Przypomnijcie sobie o terminarzu zabójstw, który miał rzeźnik. Zapisane w nim były wszystkie morderstwa dokonane przez kolejnych rzeźników przez ostatnie 100 lat. Przypomnijcie sobie opowieść maszynisty metra, który mówi o "ojcach", o których karmienie troszczą się wybrani ludzie związani tajemnicą. Robią to, aby owi "ojcowie" nie zaczęli bez żadnej kontroli żywić się ludźmi. Leon zostaje kolejnym rzeźnikiem w ich długim ciągu, to wszystko.
Dla mnie niewyjaśnioną zagadką pozostaje odcinanie i kolekcjonowanie przez rzeźnika w słoikach (z formaliną?) tych dziwnych narośli na klatce piersiowej.

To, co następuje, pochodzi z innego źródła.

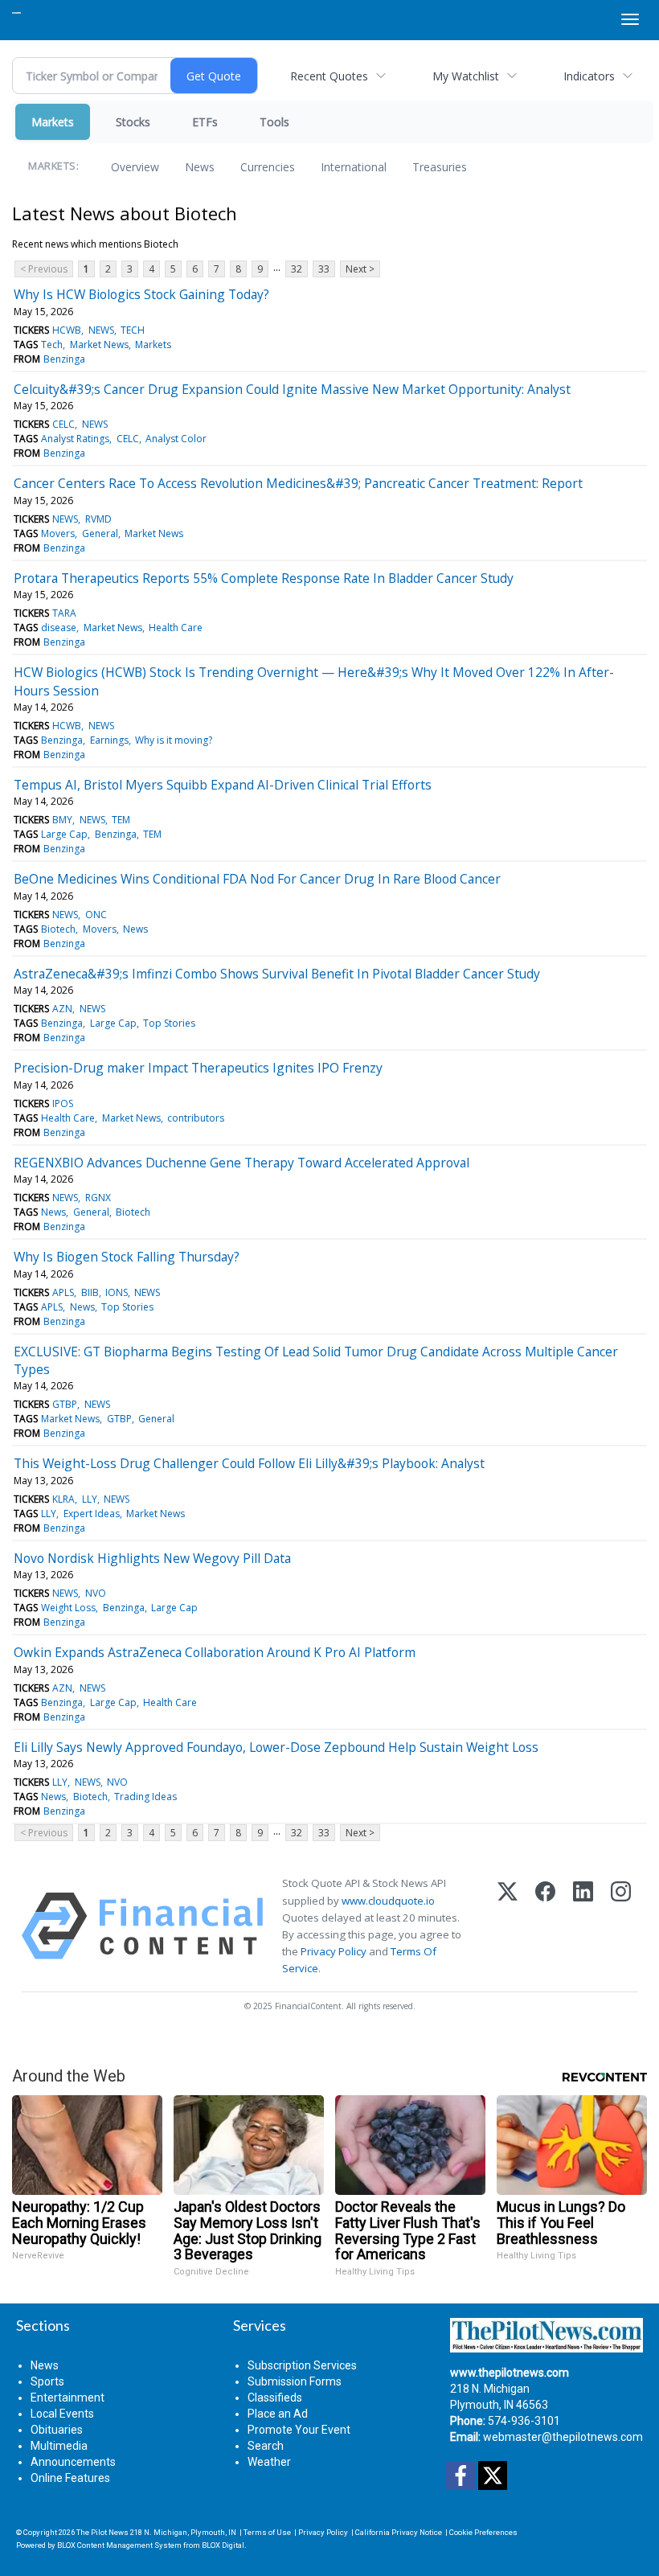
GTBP (64, 1404)
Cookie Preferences (483, 2532)
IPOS (62, 1103)
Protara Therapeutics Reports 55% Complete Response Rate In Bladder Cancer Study (264, 578)
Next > (360, 269)
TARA (64, 613)
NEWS (101, 330)
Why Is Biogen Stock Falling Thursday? (126, 1256)
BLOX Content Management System (119, 2545)
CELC (63, 424)
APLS (63, 1292)
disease (58, 627)
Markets (52, 121)
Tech (52, 344)
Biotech (58, 929)
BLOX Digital (223, 2545)
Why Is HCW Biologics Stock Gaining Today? (141, 294)
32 (296, 269)
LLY (89, 1499)
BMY (62, 820)
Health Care (176, 627)
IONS (116, 1292)
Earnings (109, 740)
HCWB (66, 330)
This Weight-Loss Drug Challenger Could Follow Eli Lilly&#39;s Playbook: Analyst (249, 1463)
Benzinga (64, 359)
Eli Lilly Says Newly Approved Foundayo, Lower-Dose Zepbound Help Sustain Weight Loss (276, 1747)
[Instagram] (620, 1926)
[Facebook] (545, 1926)
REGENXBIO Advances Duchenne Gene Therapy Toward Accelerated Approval (241, 1162)
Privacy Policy (333, 1951)
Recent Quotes (329, 76)
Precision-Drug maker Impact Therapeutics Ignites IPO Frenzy (198, 1068)
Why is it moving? (173, 740)
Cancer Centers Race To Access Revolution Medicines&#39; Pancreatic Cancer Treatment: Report (298, 483)
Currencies (267, 166)
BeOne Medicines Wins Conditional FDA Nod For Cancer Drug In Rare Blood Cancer (257, 879)
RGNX (98, 1197)
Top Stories (169, 1023)
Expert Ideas (91, 1513)
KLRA (63, 1499)
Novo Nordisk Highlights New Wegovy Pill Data (152, 1558)
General (100, 533)
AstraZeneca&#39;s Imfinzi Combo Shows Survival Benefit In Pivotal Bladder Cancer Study (277, 973)
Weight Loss (68, 1607)
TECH (133, 330)
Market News (99, 344)
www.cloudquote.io (388, 1900)
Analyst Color (176, 438)
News (200, 166)
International (354, 166)
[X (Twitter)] (507, 1926)
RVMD (98, 519)
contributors (195, 1118)
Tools (274, 121)
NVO (95, 1593)
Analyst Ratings (75, 438)
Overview (135, 166)
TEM (121, 820)
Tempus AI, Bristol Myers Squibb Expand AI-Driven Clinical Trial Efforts (223, 785)
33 (324, 269)
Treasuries (439, 166)
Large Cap (64, 834)
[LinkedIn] (583, 1926)
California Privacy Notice (398, 2532)
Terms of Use (267, 2532)
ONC (96, 914)
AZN (62, 1008)
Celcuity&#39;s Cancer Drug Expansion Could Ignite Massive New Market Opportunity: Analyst (292, 389)
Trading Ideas (145, 1796)
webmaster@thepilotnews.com (563, 2436)
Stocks (133, 121)
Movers (58, 533)
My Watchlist (465, 76)
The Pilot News (102, 2532)
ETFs (205, 121)
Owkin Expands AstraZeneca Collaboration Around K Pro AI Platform (214, 1652)
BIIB (90, 1292)
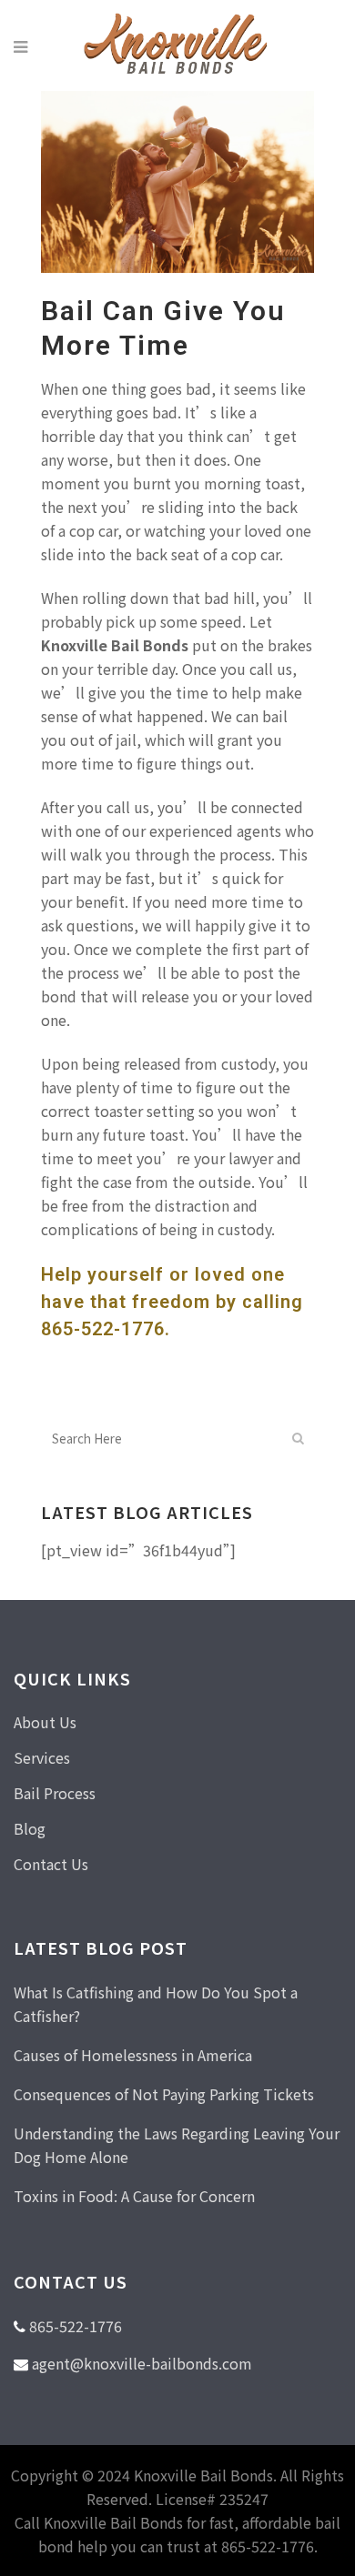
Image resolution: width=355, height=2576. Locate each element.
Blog (30, 1828)
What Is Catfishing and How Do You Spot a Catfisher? (156, 2004)
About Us (45, 1722)
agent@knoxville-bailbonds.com (142, 2363)
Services (42, 1757)
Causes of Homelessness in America (133, 2055)
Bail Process (55, 1793)
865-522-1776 (103, 1329)
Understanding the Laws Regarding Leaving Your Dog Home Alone (177, 2145)
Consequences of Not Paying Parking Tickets (164, 2094)
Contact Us (51, 1864)
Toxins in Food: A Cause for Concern (134, 2196)
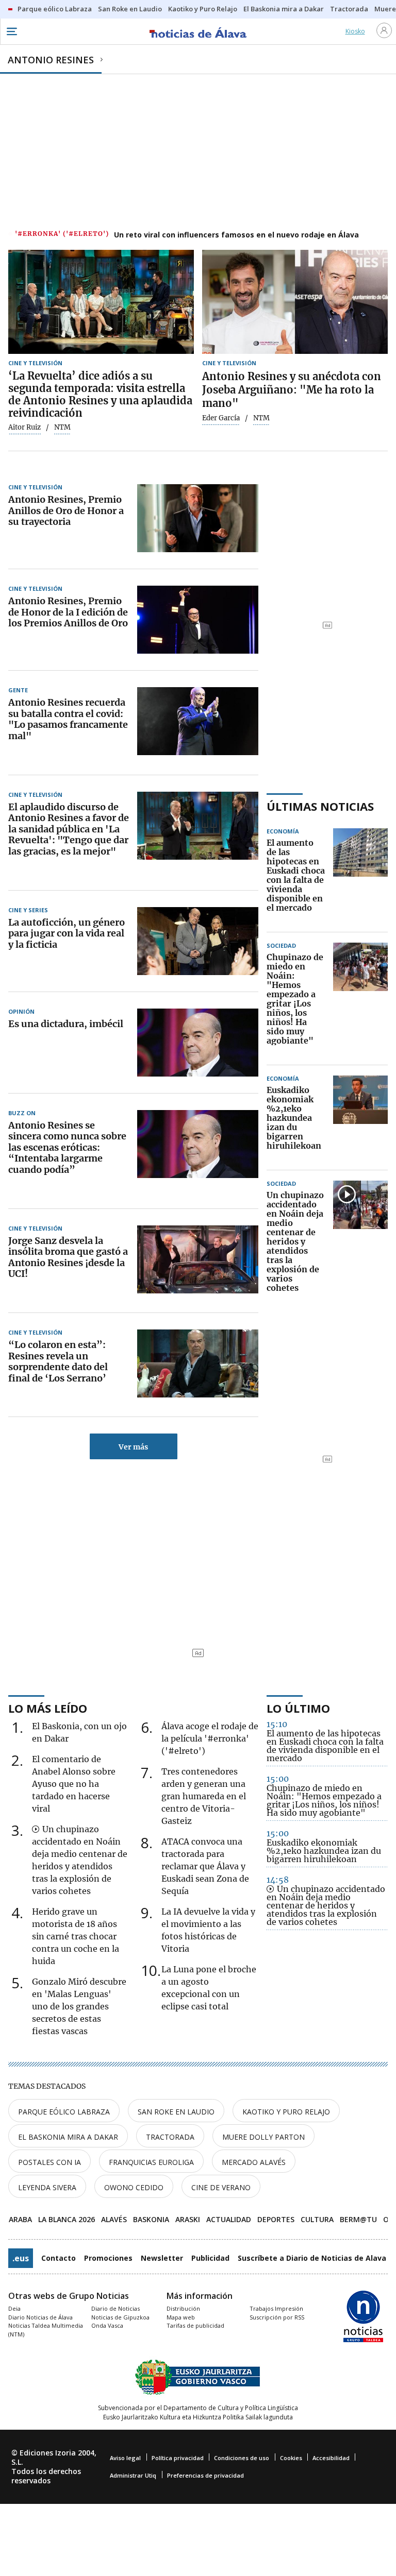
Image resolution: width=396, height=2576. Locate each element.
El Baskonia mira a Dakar (68, 2137)
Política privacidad (178, 2458)
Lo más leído (47, 1708)
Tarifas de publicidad (195, 2325)
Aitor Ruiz (24, 427)
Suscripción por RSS (277, 2317)
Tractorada (170, 2137)
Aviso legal (125, 2458)
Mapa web (181, 2317)
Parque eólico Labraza (64, 2112)
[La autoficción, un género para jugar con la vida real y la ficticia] (197, 941)
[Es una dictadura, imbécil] (197, 1043)
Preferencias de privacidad (205, 2475)
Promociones (108, 2258)
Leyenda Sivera (47, 2187)
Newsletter (162, 2258)
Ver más (133, 1447)
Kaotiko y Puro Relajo (286, 2112)
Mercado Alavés (254, 2162)
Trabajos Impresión (276, 2308)
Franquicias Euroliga (151, 2162)
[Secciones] (11, 31)
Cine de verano (221, 2187)
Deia (14, 2308)
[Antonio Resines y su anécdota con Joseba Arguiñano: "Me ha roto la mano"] (295, 302)
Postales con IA (49, 2162)
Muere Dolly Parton (263, 2137)
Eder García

Nie wiadomo dlaczego mu wyrastają, no ale można przyjąć, że to skutek kontaktu z odmiennym gatunkiem "ojców". Ale dlaczego odcina nie wszystkie i po co je zbiera?
Film mi się podobał. Ma tę specyficzną atmosferę wiktoriańskich horrorów typu Frankenstein.
Bardzo dobre zdjęcia i montaż, gra aktorska bez zarzutów.
No i znakomita muzyka - czy ktoś zauważył, jak bardzo przypomina muzykę Pink Floyd?